Which was fine, since we got paid whether we were carrying water or carving steamship rounds, but with the career fair hogging so much square footage and not much else on the books, the cooks got pretty bored. At one point, I just changed out of my chef's coat and into a sweater and walked around the career fair myself — curious about what sort of employment might be out there for people who, unlike me, had actually finished college or owned a tie.

Unfortunately, most of the booths were populated by doughy older women passing out informational packets on the joys of envelope-stuffing, or smooth-talking jerkoffs in horrific poly-blend jackets trying to convince brain-dead dropouts and single moms that they could turn their lives around by studying welding, small engine repair or broadcast journalism through the mail. But then I found a guy looking to train and hire private investigators. I was intrigued — primarily because of my interest in the field, but also because he was wearing a tiny silver tie tack in the shape of a Chief's model .38-caliber snub-nosed revolver, the preferred firearm of private dicks everywhere for its ability to fit comfortably in a trenchcoat pocket without leaving an unsightly bulge and blow small holes in Peter Lorre without leaving a mess on the carpet.

I quickly discovered that the company the guy ran (or was pretending to run) investigated bogus insurance and workers' comp claims. It wasn't nearly as glamorous as trying to figure out who'd killed the beautiful blond heiress or what happened to the congressman's missing wife. But it was still worthwhile, the guy said, and, more important, quite lucrative. Besides, the game was all the same. Most of being a private investigator was about sitting around and waiting in a car, in an alley, day and night, in the sun and the rain. In fact, 90 percent of the job, he explained, was about putting yourself in the right place and then watching, waiting for something interesting (and hopefully illegal) to happen.

At this point in our conversation, the guy with the tie tack asked if I wanted to go out in the parking lot and check out his sweet crime-fighting van. I demurred politely and went back to the kitchen, another fantasy wrecked.

Good thing, too, because I would have made a terrible private investigator, as evidenced by my work for my Aqua review (see review).
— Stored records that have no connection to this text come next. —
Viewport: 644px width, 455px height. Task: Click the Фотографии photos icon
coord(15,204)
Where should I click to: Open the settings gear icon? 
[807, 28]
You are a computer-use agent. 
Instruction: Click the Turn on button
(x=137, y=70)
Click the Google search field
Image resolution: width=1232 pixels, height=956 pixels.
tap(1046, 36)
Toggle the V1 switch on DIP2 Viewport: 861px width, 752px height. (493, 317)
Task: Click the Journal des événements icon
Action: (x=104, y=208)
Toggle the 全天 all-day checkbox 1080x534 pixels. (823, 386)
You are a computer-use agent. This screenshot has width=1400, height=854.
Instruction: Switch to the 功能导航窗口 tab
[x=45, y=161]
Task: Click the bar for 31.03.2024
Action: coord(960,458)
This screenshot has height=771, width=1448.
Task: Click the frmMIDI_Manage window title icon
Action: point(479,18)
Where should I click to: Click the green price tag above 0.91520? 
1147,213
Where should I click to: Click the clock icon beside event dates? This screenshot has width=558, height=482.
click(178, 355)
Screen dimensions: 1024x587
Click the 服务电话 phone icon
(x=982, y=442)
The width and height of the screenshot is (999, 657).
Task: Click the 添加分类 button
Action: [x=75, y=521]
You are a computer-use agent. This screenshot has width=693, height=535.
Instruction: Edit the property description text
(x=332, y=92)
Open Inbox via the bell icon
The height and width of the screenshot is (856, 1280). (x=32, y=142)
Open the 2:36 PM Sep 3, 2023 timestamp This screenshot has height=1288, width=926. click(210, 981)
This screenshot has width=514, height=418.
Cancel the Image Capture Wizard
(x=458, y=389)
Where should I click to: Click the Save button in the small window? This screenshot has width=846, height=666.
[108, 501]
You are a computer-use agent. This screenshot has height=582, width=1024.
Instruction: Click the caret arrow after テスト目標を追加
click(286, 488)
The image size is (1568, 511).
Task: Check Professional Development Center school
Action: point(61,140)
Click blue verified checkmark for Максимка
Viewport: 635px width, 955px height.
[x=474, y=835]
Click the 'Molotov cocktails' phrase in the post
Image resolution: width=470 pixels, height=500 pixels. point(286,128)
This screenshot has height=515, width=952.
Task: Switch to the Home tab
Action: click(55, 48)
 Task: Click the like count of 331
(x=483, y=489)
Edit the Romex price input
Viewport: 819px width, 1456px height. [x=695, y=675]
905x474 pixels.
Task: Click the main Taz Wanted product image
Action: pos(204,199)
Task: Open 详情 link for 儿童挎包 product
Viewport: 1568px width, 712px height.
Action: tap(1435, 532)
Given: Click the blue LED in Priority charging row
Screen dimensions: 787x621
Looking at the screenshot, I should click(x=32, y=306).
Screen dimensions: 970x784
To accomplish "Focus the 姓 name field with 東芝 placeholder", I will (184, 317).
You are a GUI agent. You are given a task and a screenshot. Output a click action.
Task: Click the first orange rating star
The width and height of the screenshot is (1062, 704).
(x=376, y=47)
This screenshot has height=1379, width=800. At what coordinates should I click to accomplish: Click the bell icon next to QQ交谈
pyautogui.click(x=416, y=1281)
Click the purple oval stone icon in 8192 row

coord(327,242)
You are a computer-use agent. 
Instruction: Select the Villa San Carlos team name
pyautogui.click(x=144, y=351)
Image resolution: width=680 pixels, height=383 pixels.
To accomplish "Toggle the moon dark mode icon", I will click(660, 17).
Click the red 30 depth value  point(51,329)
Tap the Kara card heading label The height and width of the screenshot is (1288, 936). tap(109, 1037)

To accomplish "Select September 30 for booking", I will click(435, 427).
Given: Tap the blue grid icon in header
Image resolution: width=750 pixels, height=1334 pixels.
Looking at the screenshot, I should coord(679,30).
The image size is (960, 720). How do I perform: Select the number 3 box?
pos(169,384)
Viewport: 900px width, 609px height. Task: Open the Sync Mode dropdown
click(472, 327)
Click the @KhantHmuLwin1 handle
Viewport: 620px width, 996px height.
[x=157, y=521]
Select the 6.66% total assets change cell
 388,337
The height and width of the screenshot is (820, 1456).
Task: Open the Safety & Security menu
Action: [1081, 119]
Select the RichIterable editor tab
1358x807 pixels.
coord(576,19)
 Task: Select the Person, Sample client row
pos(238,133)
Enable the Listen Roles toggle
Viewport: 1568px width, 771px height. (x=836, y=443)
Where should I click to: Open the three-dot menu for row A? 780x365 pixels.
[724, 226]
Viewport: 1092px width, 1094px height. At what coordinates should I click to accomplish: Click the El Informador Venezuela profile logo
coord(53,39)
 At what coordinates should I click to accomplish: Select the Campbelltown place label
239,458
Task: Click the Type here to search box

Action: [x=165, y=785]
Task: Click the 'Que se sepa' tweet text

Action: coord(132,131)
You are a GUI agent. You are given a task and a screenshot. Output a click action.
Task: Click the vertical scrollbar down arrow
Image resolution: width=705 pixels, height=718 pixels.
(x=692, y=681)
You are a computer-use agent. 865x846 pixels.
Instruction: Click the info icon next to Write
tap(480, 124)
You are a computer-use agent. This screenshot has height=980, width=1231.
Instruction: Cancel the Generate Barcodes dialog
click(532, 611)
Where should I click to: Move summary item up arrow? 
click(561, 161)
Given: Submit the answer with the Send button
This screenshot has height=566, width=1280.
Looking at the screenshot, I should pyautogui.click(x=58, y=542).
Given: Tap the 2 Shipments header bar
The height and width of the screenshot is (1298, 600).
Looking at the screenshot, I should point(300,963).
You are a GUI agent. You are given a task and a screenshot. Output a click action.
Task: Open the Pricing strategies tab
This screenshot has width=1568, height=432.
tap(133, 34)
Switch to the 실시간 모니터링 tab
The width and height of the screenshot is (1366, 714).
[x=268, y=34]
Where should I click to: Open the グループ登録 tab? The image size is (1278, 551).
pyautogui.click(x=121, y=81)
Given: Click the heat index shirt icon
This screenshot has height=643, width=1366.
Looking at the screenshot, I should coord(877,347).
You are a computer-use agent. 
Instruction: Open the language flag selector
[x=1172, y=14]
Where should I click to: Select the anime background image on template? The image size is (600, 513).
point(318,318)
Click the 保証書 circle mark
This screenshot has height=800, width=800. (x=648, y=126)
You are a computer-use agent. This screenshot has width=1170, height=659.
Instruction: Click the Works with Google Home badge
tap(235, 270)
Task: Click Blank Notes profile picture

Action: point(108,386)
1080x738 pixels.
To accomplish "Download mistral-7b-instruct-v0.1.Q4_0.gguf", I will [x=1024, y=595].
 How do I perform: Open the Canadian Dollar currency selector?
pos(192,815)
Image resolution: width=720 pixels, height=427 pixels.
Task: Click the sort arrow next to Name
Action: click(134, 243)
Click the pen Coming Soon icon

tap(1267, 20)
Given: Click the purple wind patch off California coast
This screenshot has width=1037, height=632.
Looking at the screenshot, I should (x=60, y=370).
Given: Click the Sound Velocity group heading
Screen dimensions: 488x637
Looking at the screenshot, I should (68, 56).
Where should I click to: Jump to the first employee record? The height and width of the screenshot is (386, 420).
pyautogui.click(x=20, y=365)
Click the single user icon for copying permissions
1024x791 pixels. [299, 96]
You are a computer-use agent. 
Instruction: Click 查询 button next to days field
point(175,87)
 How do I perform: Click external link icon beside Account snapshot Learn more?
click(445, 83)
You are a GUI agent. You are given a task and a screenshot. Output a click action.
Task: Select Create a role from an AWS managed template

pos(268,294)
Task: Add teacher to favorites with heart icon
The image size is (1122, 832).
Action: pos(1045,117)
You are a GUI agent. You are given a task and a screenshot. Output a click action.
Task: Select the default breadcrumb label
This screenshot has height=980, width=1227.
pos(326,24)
While I knew from the start that something about this "restaurant" was squirrelly, it wasn't until later that I figured out for sure how things were being done. While there, I'd seen the cooks working with no ventilation inside the center bar and knew from my understanding of building and health codes that there was no way they could actually be cooking anything without hoods and screens and grease traps. So finally, I decided to watch Aqua stock up for the night — hence my idea for a stakeout. I knew (or at least assumed — correctly, as it turned out) that all the deep prep and, in many cases, production work was being done at Chadrom's other restaurant, Opal, across the street. Therefore, all I needed to do was find a place where I could sit, wait and watch to see exactly how much of the actual cooking was being done off-site.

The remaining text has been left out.